I set up a few Kubernetes clusters preparing for the CKA exam and discovered that upon reboot, my control plane node didn’t work. Running any kubectl command I get:
The connection to the server 192.168.1.57:6443 was refused - did you specify the right host or port?
This is a common error message that can result from numerous issues but I started troubleshooting by seeing if the kubelet process was running with
ps aux | grep kube. Nothing…no kubelet service running. Then I looked at /var/log/syslog and I found the problem — swap was back on!
Oct 15 06:23:13 master-02 kubelet: F1015 06:23:13.446790 4657 server.go:265] failed to run Kubelet: running with swap on is not supported, please disable swap! or set --fail-swap-on flag to false. /proc/swaps contained: [Filename#011#011#011#011Type#011#011Size#011Used#011Priority /dev/dm-1 partition#0112097148#0110#011-2]

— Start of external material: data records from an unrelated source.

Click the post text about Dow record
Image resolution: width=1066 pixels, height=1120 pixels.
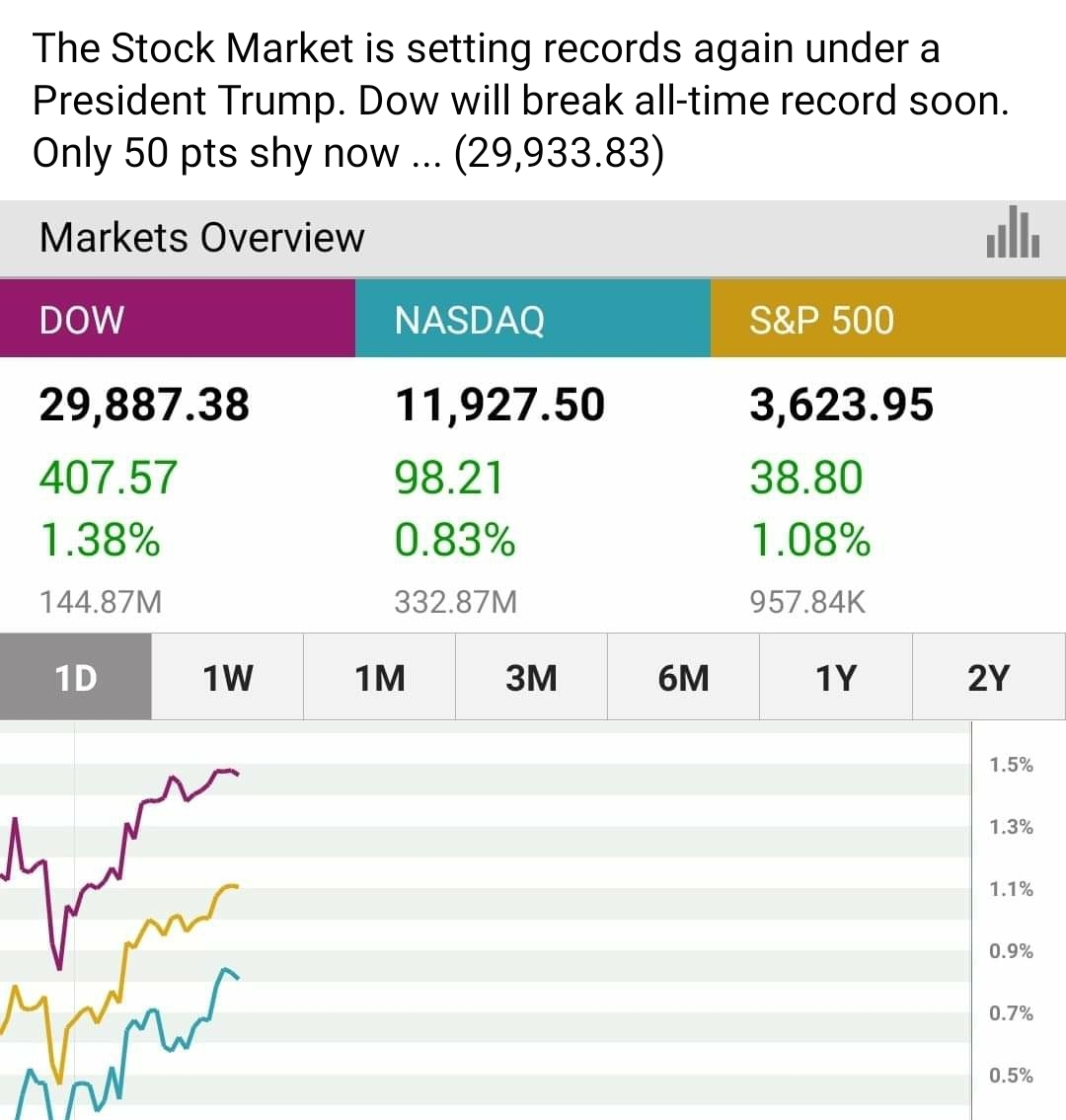(x=520, y=101)
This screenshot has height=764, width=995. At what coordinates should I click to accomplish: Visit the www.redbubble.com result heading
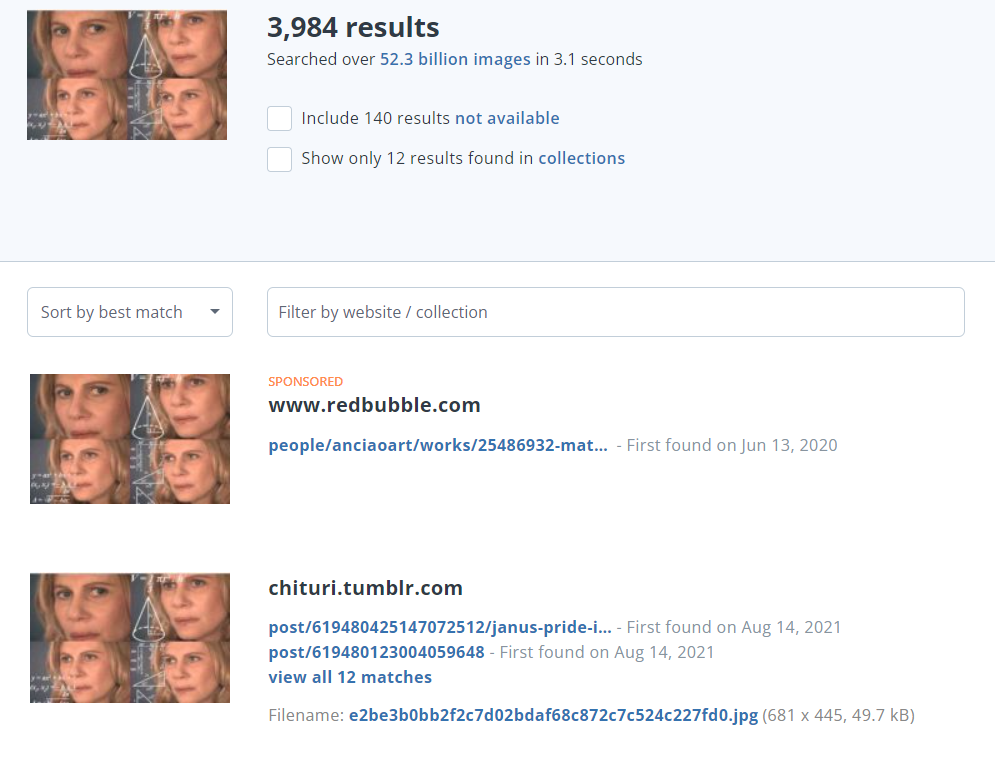click(x=374, y=405)
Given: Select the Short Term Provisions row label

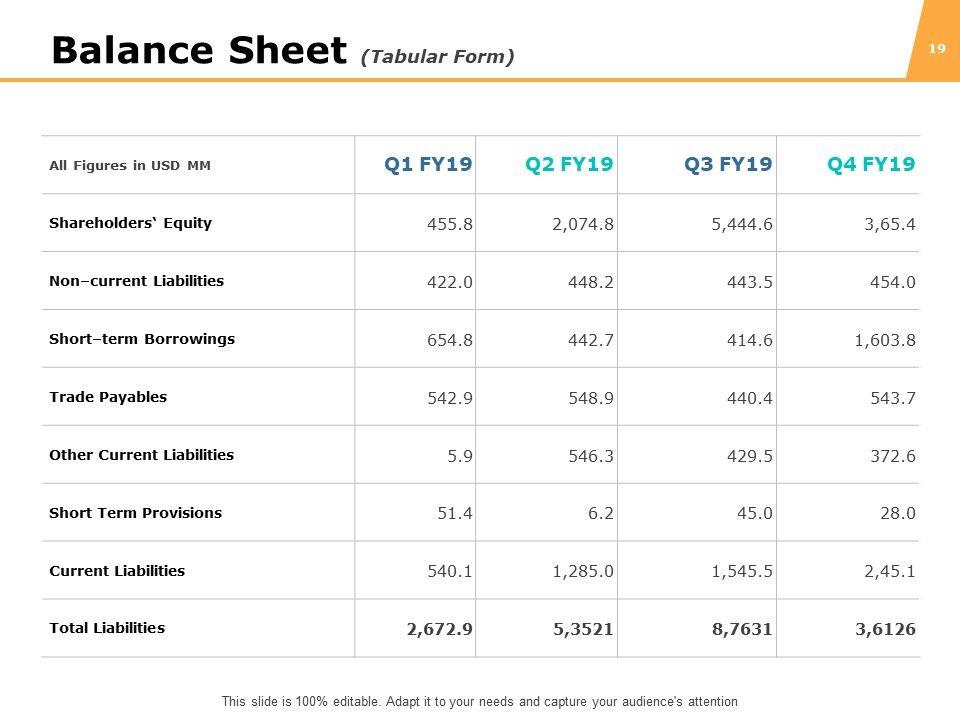Looking at the screenshot, I should click(x=135, y=513).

It turns out even though I turned the swap off with
swapoff -a, that’s only a temporary solution for disabling the swap. Upon reboot, it will be enabled due to it being referenced in /etc/fstab:
/dev/mapper/ubuntu--vg-swap_1 none swap sw 0 0
To disable permanently, you can run the following command:
sudo sed -i '/ swap / s/^\(.*\)$/#\1/g' /etc/fstab
This command will insert a comment on the line referencing swap in /etc/fstab but will not take effect immediately so a reboot will be necessary. If you want to avoid a reboot, you can also run
sudo swapoff -a again and wait for the kubelet process to retry again or force the service to restart with
sudo systemctl restart kubelet.
The topic of Kubernetes not supporting linux memory management techniques like paging to disk has puzzled many people and there’s a good discussion about it in a GitHub issue that was raised: Kubelet/Kubernetes should work with Swap Enabled. Suffice to say, swap support isn’t changing anytime soon.